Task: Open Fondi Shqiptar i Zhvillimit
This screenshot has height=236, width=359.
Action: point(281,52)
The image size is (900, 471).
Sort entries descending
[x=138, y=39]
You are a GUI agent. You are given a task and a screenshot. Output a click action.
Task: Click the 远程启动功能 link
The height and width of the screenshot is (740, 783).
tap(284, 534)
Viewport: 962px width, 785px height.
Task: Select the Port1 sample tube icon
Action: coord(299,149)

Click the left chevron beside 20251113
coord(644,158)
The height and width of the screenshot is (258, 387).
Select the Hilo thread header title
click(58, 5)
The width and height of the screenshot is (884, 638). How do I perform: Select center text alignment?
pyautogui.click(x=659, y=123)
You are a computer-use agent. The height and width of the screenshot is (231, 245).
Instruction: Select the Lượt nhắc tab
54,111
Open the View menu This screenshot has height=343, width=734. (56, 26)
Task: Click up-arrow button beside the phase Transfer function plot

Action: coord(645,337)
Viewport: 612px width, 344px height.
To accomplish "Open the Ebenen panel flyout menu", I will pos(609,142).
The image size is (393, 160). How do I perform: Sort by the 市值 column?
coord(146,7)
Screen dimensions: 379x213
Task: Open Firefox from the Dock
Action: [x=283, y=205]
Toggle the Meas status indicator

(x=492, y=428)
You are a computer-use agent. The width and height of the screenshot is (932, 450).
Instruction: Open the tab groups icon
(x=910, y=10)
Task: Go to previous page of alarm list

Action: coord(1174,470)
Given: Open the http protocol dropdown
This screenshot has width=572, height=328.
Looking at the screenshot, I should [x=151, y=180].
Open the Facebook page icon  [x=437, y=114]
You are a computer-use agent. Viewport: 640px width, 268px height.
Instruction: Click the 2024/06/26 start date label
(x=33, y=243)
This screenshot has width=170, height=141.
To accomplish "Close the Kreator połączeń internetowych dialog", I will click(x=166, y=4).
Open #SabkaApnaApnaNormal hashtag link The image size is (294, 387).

=-=-=-=-=

- **What the task asks**
Give the listing above again in full, with no word altered.

- **Result below**
Task: Open Fondi Shqiptar i Zhvillimit
This screenshot has height=236, width=359.
Action: point(281,52)
The image size is (900, 471).
Sort entries descending
[x=138, y=39]
You are a GUI agent. You are given a task and a screenshot. Output a click action.
Task: Click the 远程启动功能 link
The height and width of the screenshot is (740, 783).
tap(284, 534)
Viewport: 962px width, 785px height.
Task: Select the Port1 sample tube icon
Action: coord(299,149)

Click the left chevron beside 20251113
coord(644,158)
The height and width of the screenshot is (258, 387).
Select the Hilo thread header title
click(58, 5)
The width and height of the screenshot is (884, 638). How do I perform: Select center text alignment?
pyautogui.click(x=659, y=123)
You are a computer-use agent. The height and width of the screenshot is (231, 245).
Instruction: Select the Lượt nhắc tab
54,111
Open the View menu This screenshot has height=343, width=734. (56, 26)
Task: Click up-arrow button beside the phase Transfer function plot

Action: coord(645,337)
Viewport: 612px width, 344px height.
To accomplish "Open the Ebenen panel flyout menu", I will pos(609,142).
The image size is (393, 160). How do I perform: Sort by the 市值 column?
coord(146,7)
Screen dimensions: 379x213
Task: Open Firefox from the Dock
Action: [x=283, y=205]
Toggle the Meas status indicator

(x=492, y=428)
You are a computer-use agent. The width and height of the screenshot is (932, 450).
Instruction: Open the tab groups icon
(x=910, y=10)
Task: Go to previous page of alarm list

Action: coord(1174,470)
Given: Open the http protocol dropdown
This screenshot has width=572, height=328.
Looking at the screenshot, I should [x=151, y=180].
Open the Facebook page icon  [x=437, y=114]
You are a computer-use agent. Viewport: 640px width, 268px height.
Instruction: Click the 2024/06/26 start date label
(x=33, y=243)
This screenshot has width=170, height=141.
To accomplish "Close the Kreator połączeń internetowych dialog", I will click(x=166, y=4).
Open #SabkaApnaApnaNormal hashtag link The image size is (294, 387).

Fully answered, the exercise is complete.